Phase 2: Model Deployment
Objectives:
- Deploy the model to Vertex AI.
- Ensure the model is accessible and ready for use.
Steps:
- Upload the model package to Vertex AI.
- Create a Vertex AI model resource and associate the model package.
- Define the serving configuration, including scaling and resource settings.
- Deploy the model to a Vertex AI endpoint.
- Test the deployed model by sending sample requests and verifying the outputs.
Exit Criteria:
- The model is successfully deployed to a Vertex AI endpoint.
- The model is accessible and can receive and process requests.
- Sample requests return the expected outputs.
Phase 3: Model Monitoring
Objectives:
- Establish monitoring for the deployed model.
- Collect and analyze performance metrics.
Steps:
- Configure Vertex AI's monitoring capabilities to track the model's performance.
- Define relevant performance metrics, such as accuracy, latency, and error rates.
- Implement logging and alerting mechanisms to detect and report anomalies.
- Regularly review the model's performance metrics and logs.
- Identify any potential issues or degradation in the model's performance.
Exit Criteria:
- Monitoring is set up and configured for the deployed model.
- Relevant performance metrics are being collected and analyzed.

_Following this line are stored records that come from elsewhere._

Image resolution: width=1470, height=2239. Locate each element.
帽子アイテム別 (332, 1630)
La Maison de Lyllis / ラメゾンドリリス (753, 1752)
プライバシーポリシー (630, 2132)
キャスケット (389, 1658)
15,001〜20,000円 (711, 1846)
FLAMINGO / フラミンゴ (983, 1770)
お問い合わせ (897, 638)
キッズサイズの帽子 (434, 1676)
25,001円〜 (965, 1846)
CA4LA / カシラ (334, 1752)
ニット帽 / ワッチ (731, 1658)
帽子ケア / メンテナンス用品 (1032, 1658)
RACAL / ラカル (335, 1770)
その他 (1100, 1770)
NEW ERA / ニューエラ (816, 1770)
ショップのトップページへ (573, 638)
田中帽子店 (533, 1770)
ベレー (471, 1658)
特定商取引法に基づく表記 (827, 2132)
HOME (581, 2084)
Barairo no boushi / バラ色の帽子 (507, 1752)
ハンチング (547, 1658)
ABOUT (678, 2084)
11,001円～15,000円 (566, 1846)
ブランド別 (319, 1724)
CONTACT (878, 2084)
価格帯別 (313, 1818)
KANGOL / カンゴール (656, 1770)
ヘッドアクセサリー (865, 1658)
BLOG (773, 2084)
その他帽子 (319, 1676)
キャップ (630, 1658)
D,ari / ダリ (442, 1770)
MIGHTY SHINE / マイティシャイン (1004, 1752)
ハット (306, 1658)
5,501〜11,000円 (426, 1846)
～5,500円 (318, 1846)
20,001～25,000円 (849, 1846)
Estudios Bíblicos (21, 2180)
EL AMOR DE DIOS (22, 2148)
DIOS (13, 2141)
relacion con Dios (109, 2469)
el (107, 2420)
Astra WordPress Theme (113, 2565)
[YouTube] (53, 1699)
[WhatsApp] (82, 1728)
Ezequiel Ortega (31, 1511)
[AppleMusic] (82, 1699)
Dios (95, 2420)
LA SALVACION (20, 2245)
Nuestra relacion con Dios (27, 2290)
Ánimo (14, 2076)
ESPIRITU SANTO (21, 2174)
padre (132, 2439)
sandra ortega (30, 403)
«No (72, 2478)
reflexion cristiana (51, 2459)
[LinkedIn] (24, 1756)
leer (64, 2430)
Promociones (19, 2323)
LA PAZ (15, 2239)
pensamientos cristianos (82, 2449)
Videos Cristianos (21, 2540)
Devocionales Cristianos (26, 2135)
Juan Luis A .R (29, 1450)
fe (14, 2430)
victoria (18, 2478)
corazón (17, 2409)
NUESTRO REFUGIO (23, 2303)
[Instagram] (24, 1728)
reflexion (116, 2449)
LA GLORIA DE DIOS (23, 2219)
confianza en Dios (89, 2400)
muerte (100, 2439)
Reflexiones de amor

- Logging and alerting mechanisms are in place.
- The model's performance is within expected thresholds.
Phase 4: Model Maintenance
Objectives:
- Maintain the deployed model and address any issues.
- Prepare for model updates and redeployments.
Steps:
- Respond to any performance issues or anomalies identified during the monitoring phase.
- Determine the root cause of the issues and plan appropriate actions.
- Coordinate with the model development team to address the issues.
- Prepare for model updates, including version management and deployment strategies.
- Develop a process for redeploying the model with updated versions or configurations.
Exit Criteria:
- All identified performance issues are resolved.
- A plan is in place for handling model updates and redeployments.
- The model continues to operate within expected performance thresholds.
Success Criteria Checklist
- [ ] The model is successfully deployed to a Vertex AI endpoint.
- [ ] The model is accessible and can receive and process requests.
- [ ] Monitoring is set up and configured for the deployed model.
- [ ] Relevant performance metrics are being collected and analyzed.
- [ ] Logging and alerting mechanisms are in place.
- [ ] The model's performance is within expected thresholds.
- [ ] All identified performance issues have been resolved.
- [ ] A plan is in place for handling model updates and redeployments.